Cross-Cultural Communication and International Relations

Master's
Language: EnglishStudies in English
Subject area: journalism and information
Qualification: MA
Kind of studies: full-time studies, part-time studies
Master of Arts (MA)
University website: www.ncl.ac.uk
Communication
Communication (from Latin commūnicāre, meaning "to share") is the act of conveying intended meanings from one entity or group to another through the use of mutually understood signs and semiotic rules.
International
International mostly means something (a company, language, or organization) involving more than a single country. The term international as a word means involvement of, interaction between or encompassing more than one nation, or generally beyond national boundaries. For example, international law, which is applied by more than one country and usually everywhere on Earth, and international language which is a language spoken by residents of more than one country.
International Relations
International Relations (IR) or International Affairs (IA) - commonly also referred to as International Studies (IS) or Global Studies (GS) - is the study of interconnectedness of politics, economics and law on a global level. Depending on the academic institution, it is either a field of political science, an interdisciplinary academic field similar to global studies, or an entirely independent academic discipline in which students take a variety of internationally focused courses in social science and humanities disciplines. In all cases, the field studies relationships between political entities (polities) such as sovereign states, inter-governmental organizations (IGOs), international non-governmental organizations (INGOs), other non-governmental organizations (NGOs), and multinational corporations (MNCs), and the wider world-systems produced by this interaction. International relations is an academic and a public policy field, and so can be positive and normative, because it analyses and formulates the foreign policy of a given state.
International Relations
The struggle for power is universal in time and space and is an undeniable fact of experience. It cannot be denied that throughout historic time, regardless of social, economic and political conditions, states have met each other in contests for power. Even though anthropologists have shown that certain primitive peoples seem to be free from the desire for power, nobody has yet shown how their state of mind can be re-created on a worldwide scale so as to eliminate the struggle for power from the international scene. … International politics, like all politics, is a struggle for power. Whatever the ultimate aims of international politics, power is always the immediate aim.

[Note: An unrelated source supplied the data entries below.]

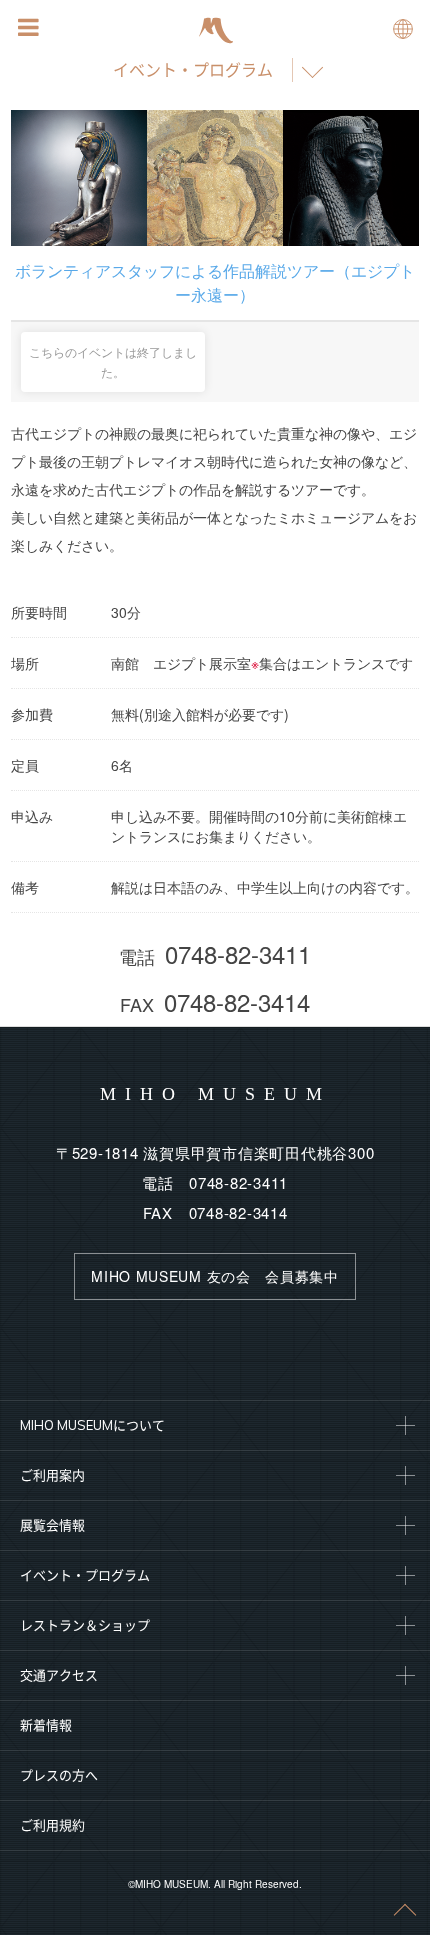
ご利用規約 (52, 1825)
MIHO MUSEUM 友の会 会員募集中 (215, 1276)
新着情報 (46, 1725)
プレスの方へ (59, 1775)
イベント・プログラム (193, 70)
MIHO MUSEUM (215, 1094)
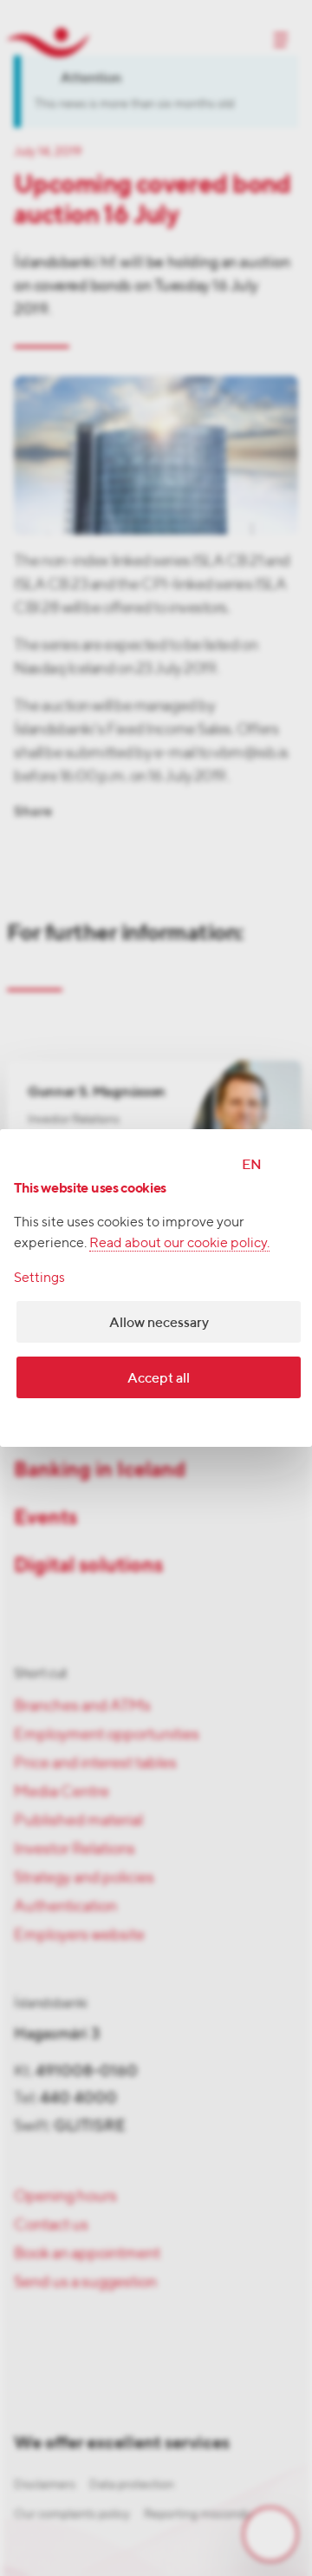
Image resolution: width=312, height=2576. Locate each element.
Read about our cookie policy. (179, 1242)
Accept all (158, 1378)
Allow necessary (159, 1322)
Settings (39, 1277)
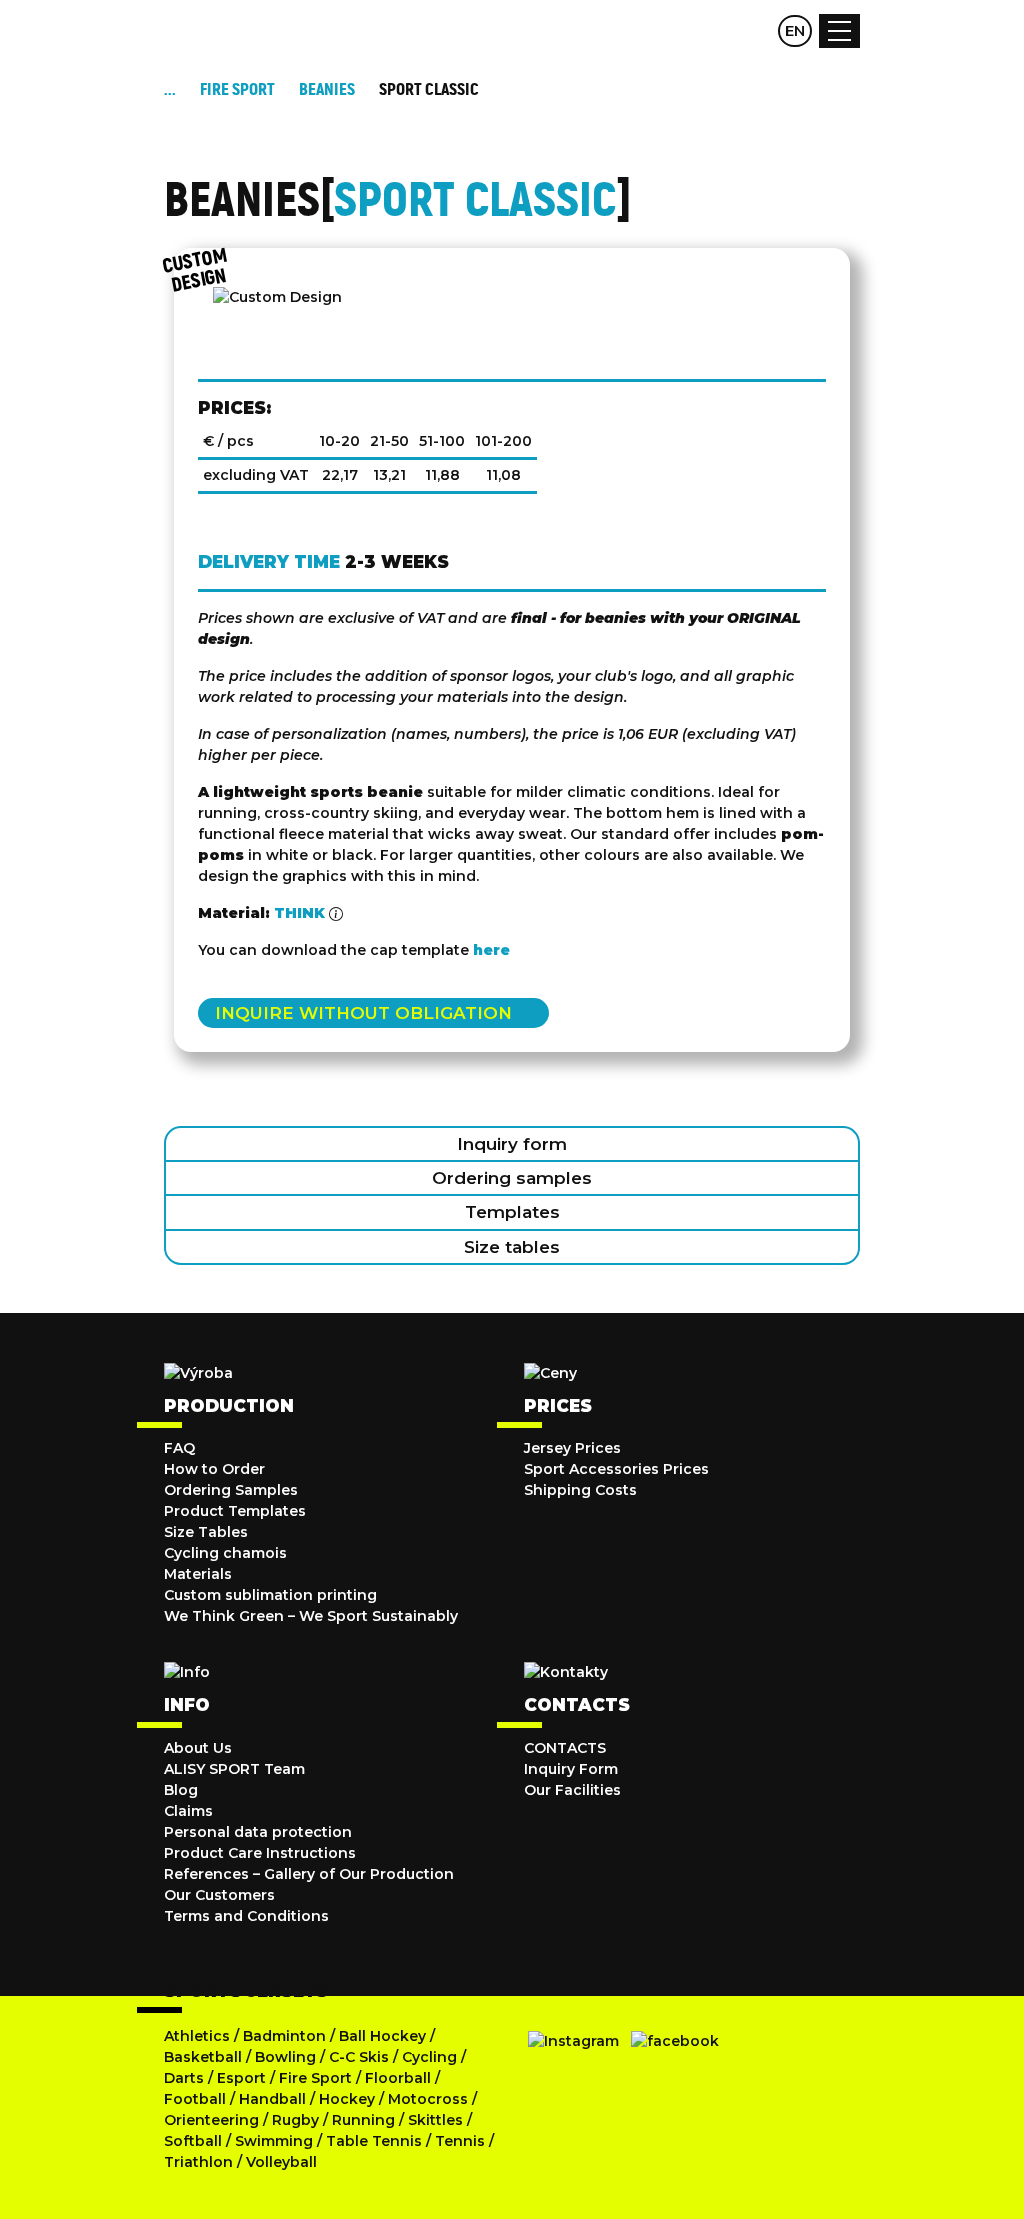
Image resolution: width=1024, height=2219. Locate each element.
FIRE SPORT (237, 89)
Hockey (347, 2099)
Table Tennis (374, 2141)
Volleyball (281, 2162)
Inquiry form (512, 1144)
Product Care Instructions (260, 1853)
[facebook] (675, 2041)
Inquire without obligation (363, 1013)
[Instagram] (573, 2041)
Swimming (274, 2141)
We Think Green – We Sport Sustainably (311, 1616)
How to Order (214, 1469)
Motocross (428, 2099)
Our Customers (219, 1895)
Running (363, 2120)
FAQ (179, 1448)
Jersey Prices (572, 1448)
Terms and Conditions (246, 1916)
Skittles (435, 2120)
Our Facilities (572, 1790)
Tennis (460, 2141)
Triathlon (198, 2162)
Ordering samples (512, 1178)
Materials (198, 1574)
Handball (272, 2099)
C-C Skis (359, 2057)
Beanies (327, 89)
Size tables (512, 1247)
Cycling (431, 2057)
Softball (193, 2141)
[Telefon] (755, 31)
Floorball (398, 2078)
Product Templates (235, 1511)
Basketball (203, 2057)
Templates (512, 1212)
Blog (181, 1790)
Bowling (285, 2057)
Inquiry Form (571, 1769)
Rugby (295, 2120)
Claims (188, 1811)
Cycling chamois (225, 1553)
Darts (184, 2078)
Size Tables (206, 1532)
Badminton (284, 2036)
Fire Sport (315, 2078)
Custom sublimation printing (270, 1595)
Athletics (197, 2036)
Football (195, 2099)
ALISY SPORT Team (234, 1769)
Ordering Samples (231, 1490)
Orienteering (211, 2120)
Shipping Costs (580, 1490)
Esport (241, 2078)
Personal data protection (258, 1832)
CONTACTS (565, 1748)
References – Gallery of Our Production (309, 1874)
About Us (198, 1748)
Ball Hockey (382, 2036)
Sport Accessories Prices (616, 1469)
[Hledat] (716, 31)
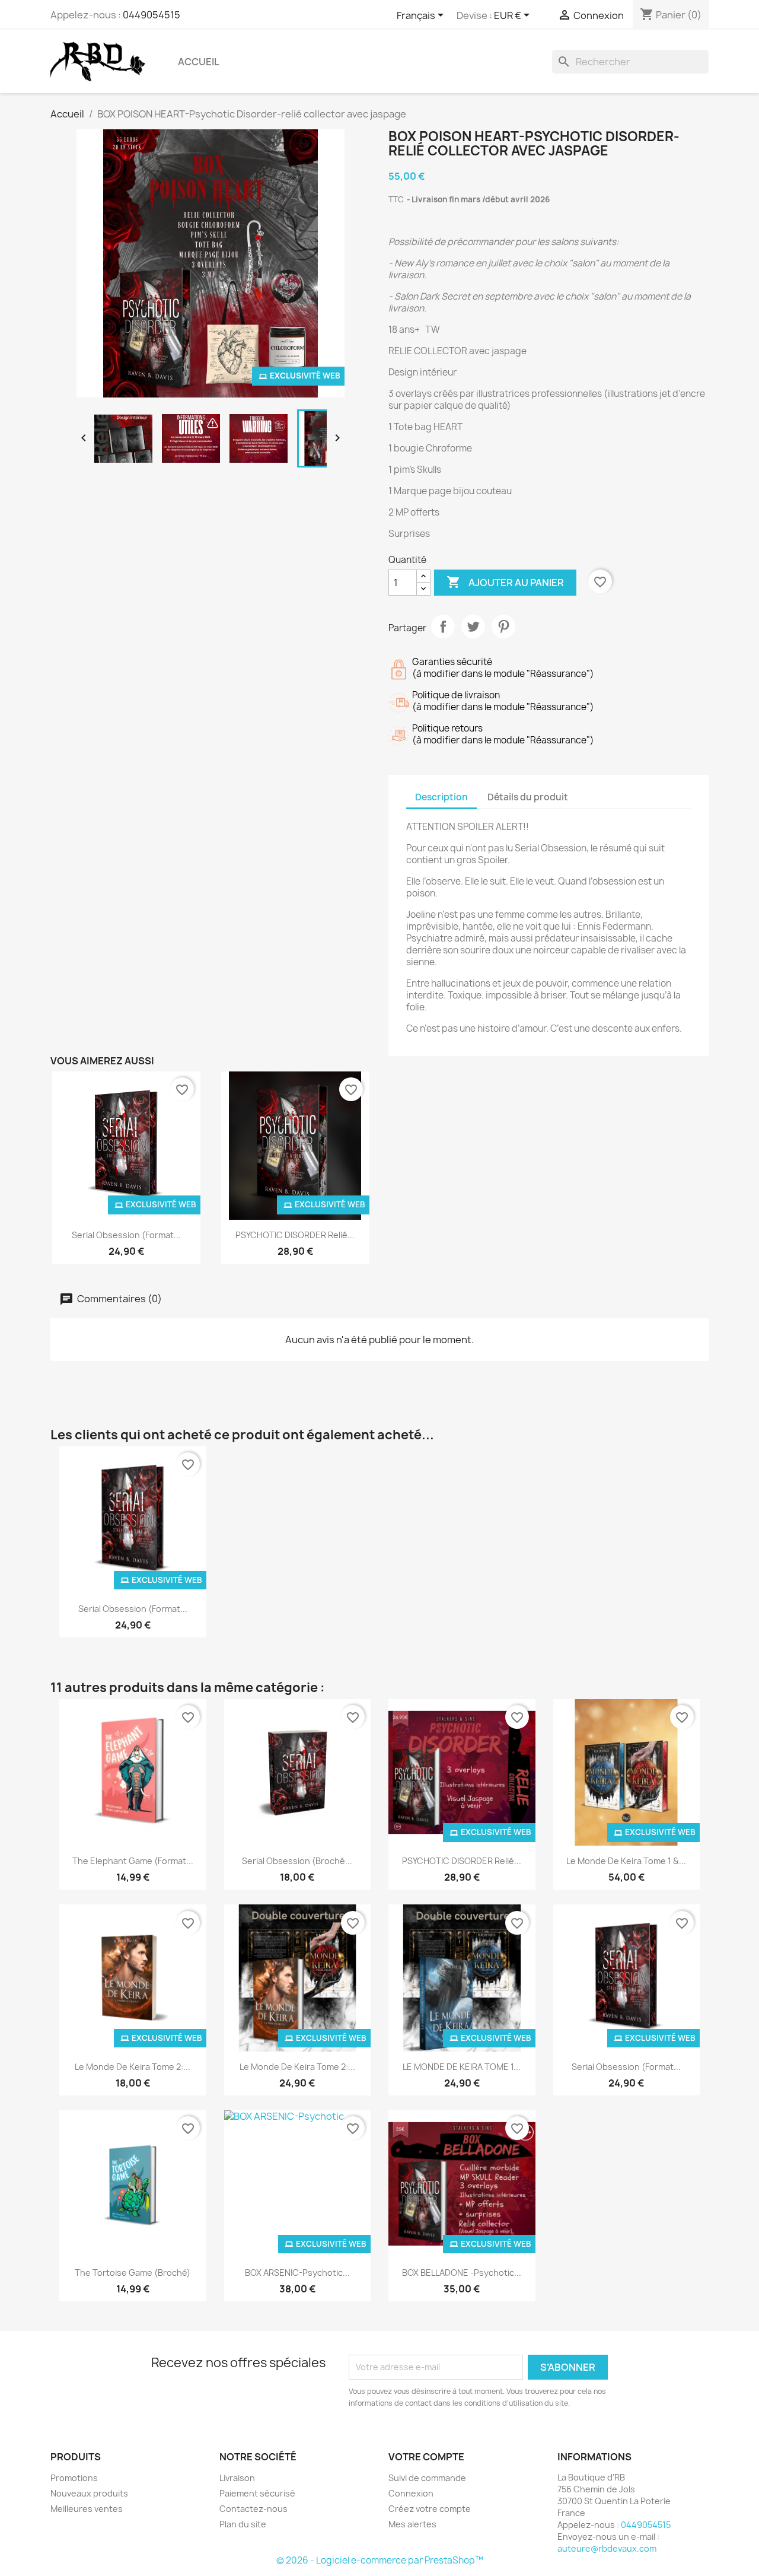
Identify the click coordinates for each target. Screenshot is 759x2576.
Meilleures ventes (86, 2508)
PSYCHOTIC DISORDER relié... (295, 1235)
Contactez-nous (253, 2508)
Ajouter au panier (505, 582)
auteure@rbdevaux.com (606, 2548)
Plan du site (242, 2524)
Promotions (74, 2477)
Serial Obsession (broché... (297, 1860)
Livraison (237, 2477)
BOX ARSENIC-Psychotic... (297, 2272)
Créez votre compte (429, 2508)
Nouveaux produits (89, 2493)
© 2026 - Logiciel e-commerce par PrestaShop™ (379, 2560)
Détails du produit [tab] (527, 797)
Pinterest (503, 626)
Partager (443, 626)
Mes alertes (412, 2524)
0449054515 (151, 14)
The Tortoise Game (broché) (132, 2272)
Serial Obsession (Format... (126, 1235)
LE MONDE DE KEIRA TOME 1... (462, 2066)
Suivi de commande (427, 2477)
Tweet (473, 626)
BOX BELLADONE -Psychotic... (461, 2272)
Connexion (410, 2493)
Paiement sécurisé (257, 2493)
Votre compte (426, 2456)
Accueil (198, 61)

Hans Morgenthau, Politics Among Nations (1948).
International Relations
Chamberlain's sins were not his intentions, but rather his ignorance and arrogance in failing to appraise the situation properly. And in that failure he was not alone.
Joseph Samuel Nye, Jr.,Understanding International Conflicts - An Introduction to Theory and History (Sixth Edition).
International Relations
To build a theory of international relations on accidents of geography and history is dangerous.
Kenneth Waltz, Man, the State, and War (1954).